Ambas partes contrataron abogados, peritos y expertos internacionales. Ambas partes pasaron meses de juicio, de dudas, de acusaciones, de revelaciones dolorosas. El veredicto fue contundente, 30 años de cárcel sin derecho a indulto para William por el feminicidio de Andrea. Lo que al principio de esta trágica historia parecía ser el lamento de una madre desesperada por justicia se convirtió pronto en un enfrentamiento encarnizado de dos bandos. Las redes sociales se encendieron y explotaron como cachorros de dinamita. Los argumentos de uno y otro lado no se dejaron esperar y escalaron rápidamente hacia el insulto, hacia la agresión personal, hacia la discriminación de género, de ambos géneros. Para unos se hizo justicia sin importar el estatus social de William y el peso de su apellido, para otros se trató de un juicio digitado y manipulado por grupos feministas y extremistas que se ensañaron con él. El morbo con el que todos se entretuvieron al inicio de este caso se transformó en una grotesca criatura de dos cabezas dispuesta a decapitar al opositor.
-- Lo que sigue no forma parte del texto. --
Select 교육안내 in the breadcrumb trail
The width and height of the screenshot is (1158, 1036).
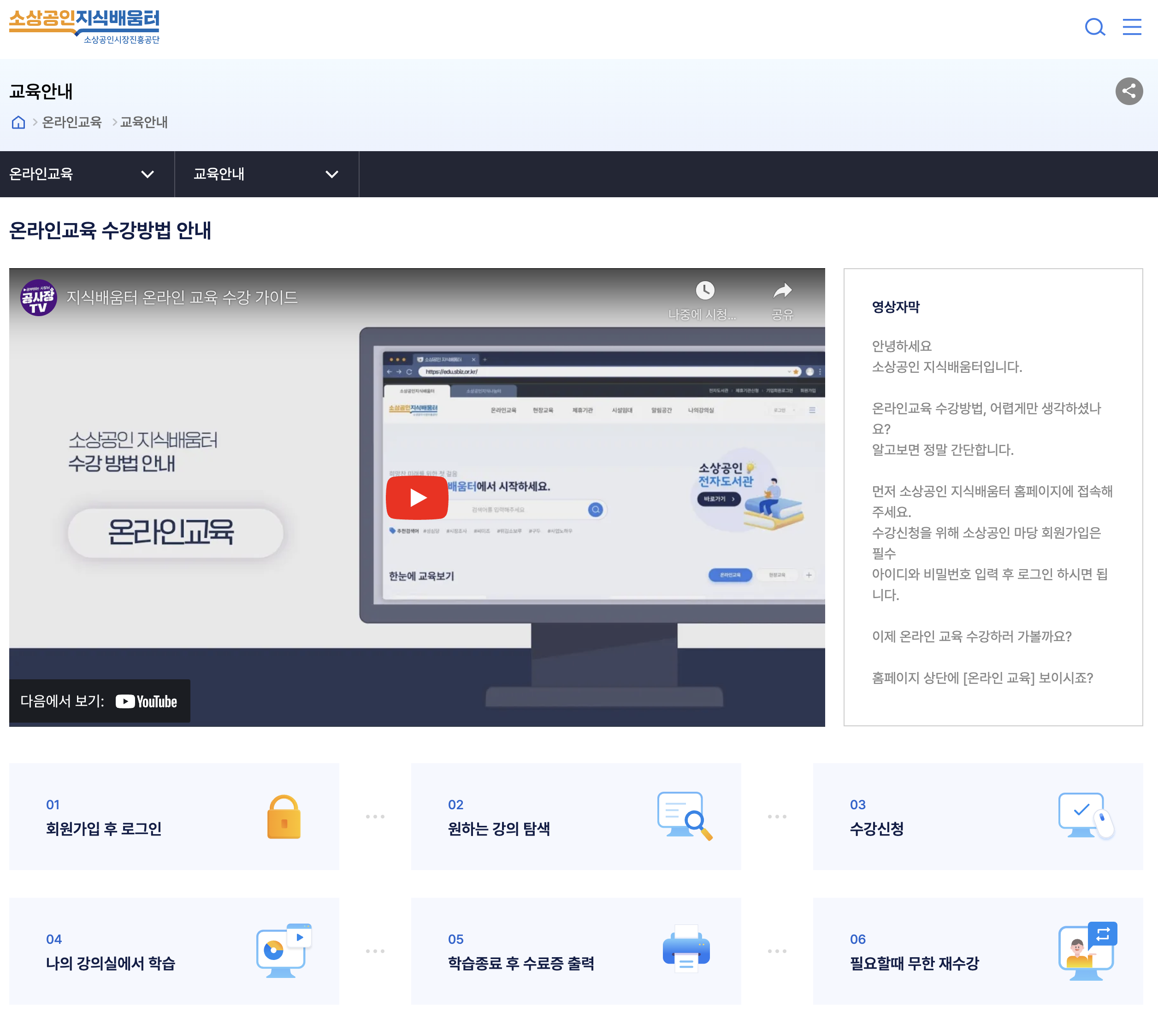(143, 123)
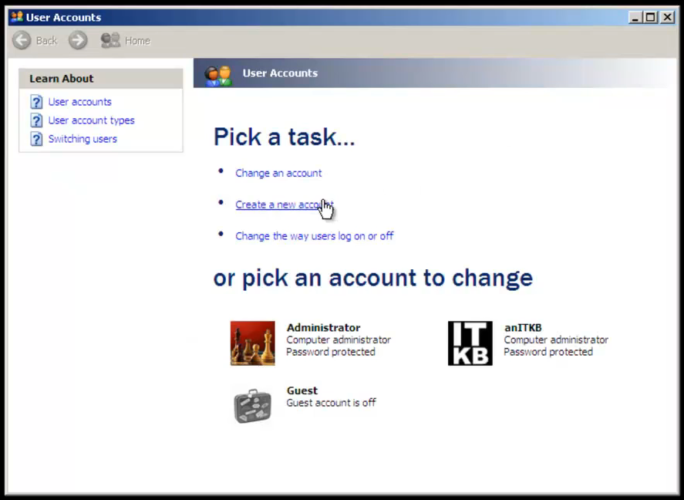The width and height of the screenshot is (684, 500).
Task: Select the Administrator account name
Action: tap(323, 328)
Ahora que la sentencia está declarada, las calles de La Paz vuelven a vestirse de marcha de protesta, esta vez defendiéndolo a él, pidiendo justicia para William. Son mujeres y hombres con barbijos y pancartas que gritan consignas a su favor, que exigen una auditoría legal al proceso. “Yo creo en William Kushner”, dice la etiqueta que utilizan para su movilización. Me atrevo a preguntar ¿por qué ahora? ¿Dónde estaban hace cinco años cuando ya se hablaba de feminicidio? ¿No creían en él en el 2015?
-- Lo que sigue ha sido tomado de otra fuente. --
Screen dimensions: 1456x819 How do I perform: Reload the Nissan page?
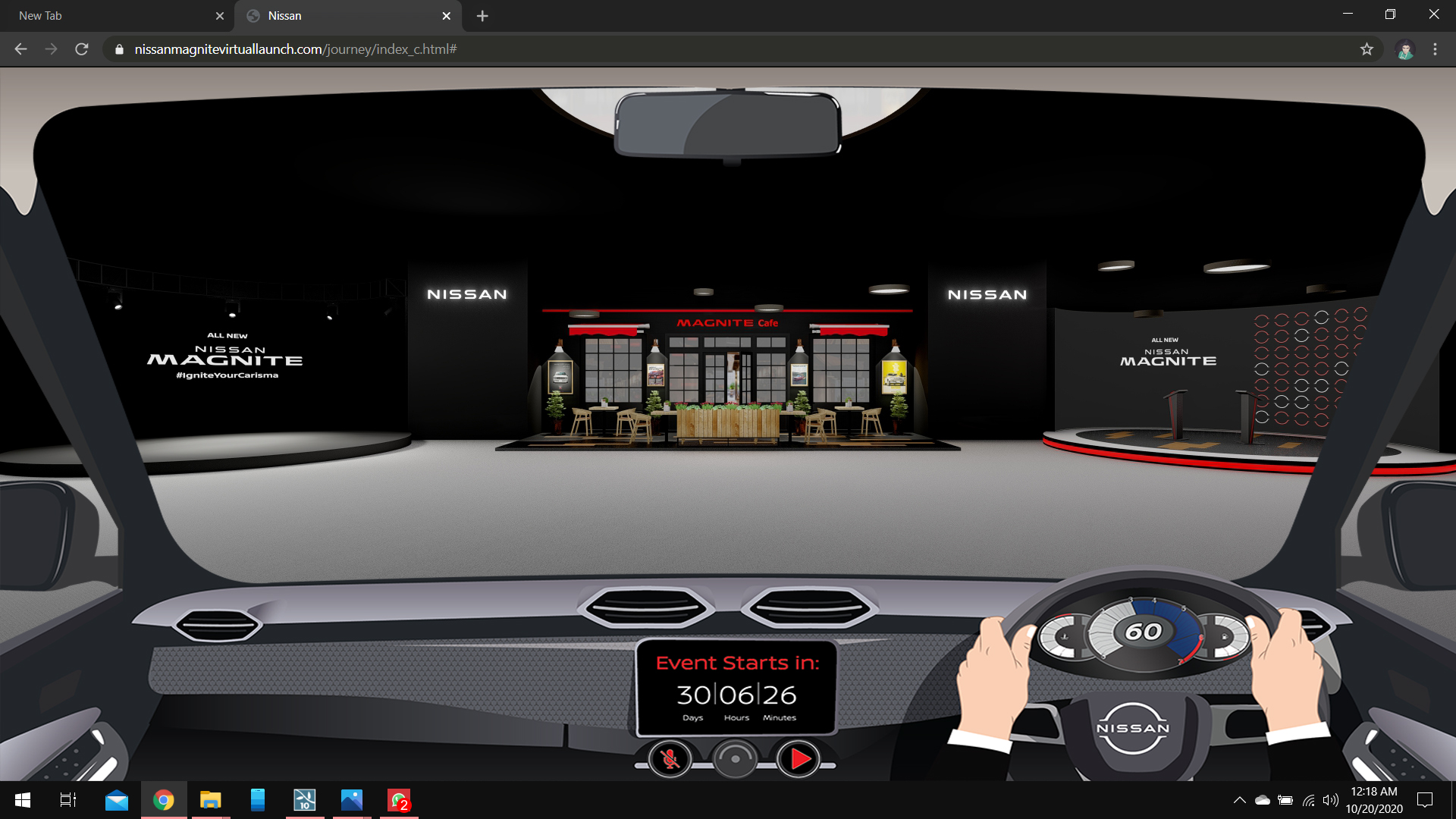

Hasta aquí llego con mis miradas desde la comodidad del espectador. Desde la libertad que ofrece el no establecer una posición personal frente a los hechos. Me detengo a reflexionar, intento de veras seguir la corriente de la parafernalia que se alimenta en las redes sociales, busco el lado con el que más me identifico solo por convertirme en parte de un experimento social. ¿Por quién me inclino? ¿Por quién debo ofrecer mi conciencia? ¿Por cuál de los dos, Andrea o William, debo decidirme? ¿Tengo que someterme a ser clasificada como feminazi odiadora de los hombres o como defensora del “jailón”?
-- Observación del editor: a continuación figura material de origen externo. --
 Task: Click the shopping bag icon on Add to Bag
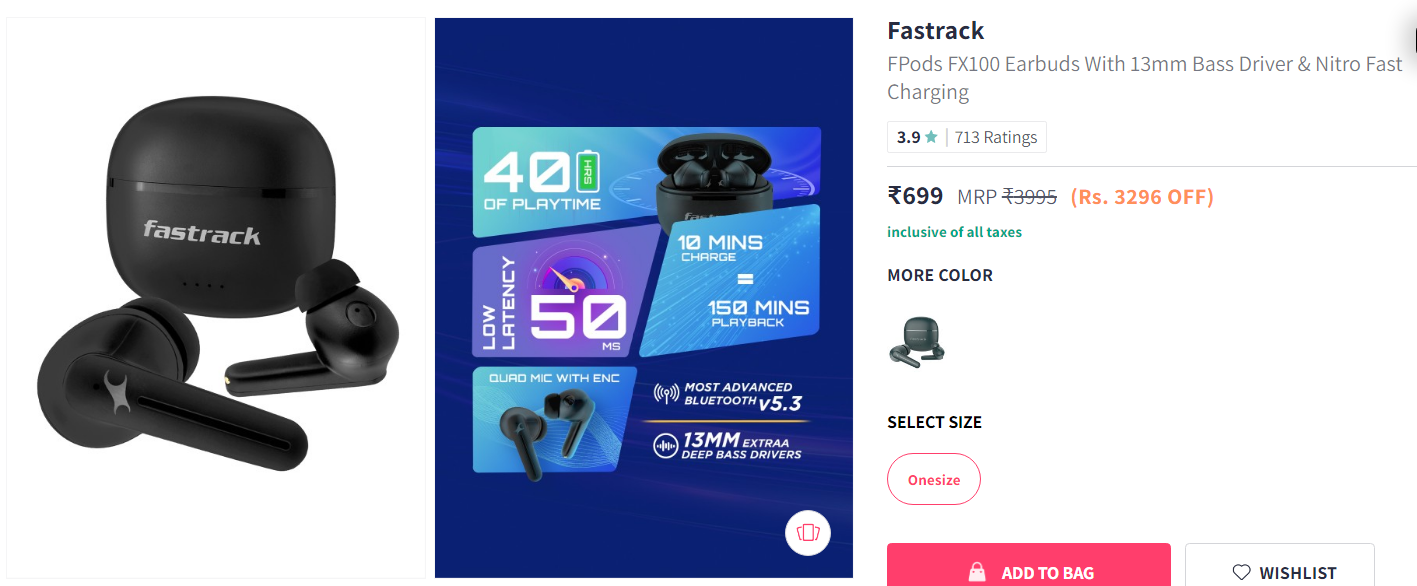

En mis indagaciones internas y personales, recurro primero a lo que soy y a lo que tengo: ser mujer y madre de dos hijos varones. Soy madre, es lo que cuenta para decidirme a no tomar partido por ninguno de los dos, ni Andrea ni William. Pienso en Helen y en Ninon, es el inmenso vacío que guardan en su corazón. Pienso en sus nietos, en la historia que deben cargar y que Dios permita curar con el paso del tiempo. Pienso en la justicia y el papel que juega en la verdad de los hombres y en el presente de sus circunstancias. No tengo obligación de segmentar el dolor, la tristeza y la impotencia que me causan los acontecimientos. No tengo porque justificar mis sentimientos, pero siento el deber de expresar mi voz sin esperar que cientos o solo unos cuantos la compartan o la condenen. Es difícil buscar paz en medio de tanto ruido, es más fácil abanderarse con la verdad que cada uno cree enarbolar y apropiarse de una realidad de unas vidas y unas muertes que no nos pertenecen. Me decanto sin remedio, por un final nada feliz para toda la sociedad.